Esta es una pregunta recurrente que, en alguna ocasión, soportamos siendo adolescentes de labios de aquellos que nos querían. Era la manifestación de una preocupación por nuestro futuro encerrada en la ilusión de quienes esperaban que la respuesta les satisficiera. Era como decirnos que nuestro presente les alegraba y que nuestro futuro les inquietaba y que deseaban que no tuviéramos nada que padecer. ¿Y tu, qué quieres ser de mayor?

No teníamos edad para desgranar la pregunta. Pero, queriendo o sin querer, nos preguntaban por el ser. Podemos hacer cualquier cosa, pero "ser" de mayor era el objeto de la cuestión. De haber hecho entonces, al menos inconscientemente esta reflexión, la común respuesta de todos sería la misma: "yo quiero ser feliz y hacer lo que me gusta". Y no es mala la respuesta. Porque es una lástima no ser feliz y no poder dedicarnos a hacer lo que nos llene la vida. Aún recuerdo lo que me dijo mi hermana hace ya algunos años: "Hago lo que me gusta, y encima me pagan". ¡Qué dicha!
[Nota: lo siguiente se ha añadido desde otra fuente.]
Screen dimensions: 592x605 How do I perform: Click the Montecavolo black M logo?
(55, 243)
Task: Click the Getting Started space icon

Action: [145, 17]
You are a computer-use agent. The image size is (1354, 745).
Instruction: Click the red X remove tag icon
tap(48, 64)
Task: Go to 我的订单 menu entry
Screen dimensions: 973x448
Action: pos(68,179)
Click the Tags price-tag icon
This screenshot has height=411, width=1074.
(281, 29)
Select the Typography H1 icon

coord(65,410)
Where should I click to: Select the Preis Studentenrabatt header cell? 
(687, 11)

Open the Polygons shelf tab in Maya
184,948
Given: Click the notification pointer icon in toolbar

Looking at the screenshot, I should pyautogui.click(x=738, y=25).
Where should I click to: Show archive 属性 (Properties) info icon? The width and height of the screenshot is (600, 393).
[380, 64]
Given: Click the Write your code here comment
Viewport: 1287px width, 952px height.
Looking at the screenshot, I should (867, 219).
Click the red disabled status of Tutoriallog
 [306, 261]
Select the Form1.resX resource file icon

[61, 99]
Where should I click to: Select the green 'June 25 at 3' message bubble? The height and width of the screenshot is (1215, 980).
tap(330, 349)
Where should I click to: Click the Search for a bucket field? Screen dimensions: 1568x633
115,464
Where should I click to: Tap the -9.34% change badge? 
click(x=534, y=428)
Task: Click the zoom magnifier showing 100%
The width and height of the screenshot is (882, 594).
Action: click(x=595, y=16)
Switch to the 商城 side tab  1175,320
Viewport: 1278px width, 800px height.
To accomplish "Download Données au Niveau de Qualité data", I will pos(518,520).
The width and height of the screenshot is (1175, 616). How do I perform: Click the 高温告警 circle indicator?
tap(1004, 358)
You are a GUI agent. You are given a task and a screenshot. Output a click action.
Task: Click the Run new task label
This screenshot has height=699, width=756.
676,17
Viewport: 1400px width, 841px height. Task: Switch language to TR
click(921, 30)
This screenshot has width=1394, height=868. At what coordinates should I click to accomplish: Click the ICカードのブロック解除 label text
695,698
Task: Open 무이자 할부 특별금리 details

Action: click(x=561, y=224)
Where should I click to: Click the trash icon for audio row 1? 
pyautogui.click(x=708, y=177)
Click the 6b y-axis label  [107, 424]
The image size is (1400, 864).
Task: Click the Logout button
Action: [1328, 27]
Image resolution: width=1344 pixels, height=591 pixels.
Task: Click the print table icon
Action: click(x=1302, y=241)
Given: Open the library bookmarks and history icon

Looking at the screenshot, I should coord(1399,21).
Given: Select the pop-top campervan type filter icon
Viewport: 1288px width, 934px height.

Pero hay otro nivel. Hay algunas personas que han experimentado que ayudar a otros a ser feliz es la mejor manera de serlo. Es como si la pregunta cambiara de protagonista y la respuesta ya no es-tuviera centrada en la propia felicidad, sino en la felicidad ajena. Es aquella que suena así como "Yo quiero hacer algo que ayude a la gente". Una profesión de servicio. Luego nos hemos dado cuenta que toda profesión posee una intrínseca dimensión de servicio al bien común y a los otros. Pero se trataba de reconocer que hacer bien a otros es la más hermosa manera de ser feliz.

Aún hay otro nivel. Es el nivel vocacional. Asumir la vida como respuesta a una ilusión trascendente de Otros sobre nuestra vida. Aquí la pregunta cambia: no se trata de lo que yo quiera ser de mayor, sino de lo que Dios quiere que yo sea de mayor. Ya sé que uno debe estar abierto a la trascendencia y creer en Dios para hacerse esta pregunta. Pero tal vez podría plantearse en el formato de aquello para lo que nuestra naturaleza está preparada, de aquello que da sentido a nuestra identidad, de aquello que responde a nuestra profunda libertad. Todo esto es, de hecho, lo que Dios quiere.

A lo largo de esta semana, en la diócesis de Tenerife, estaremos mirando al Seminario Diocesano. Es muy honrado dedicar tiempo a discernir nuestra vocación. Y nada mejor que ser feliz con una vocación de servicio.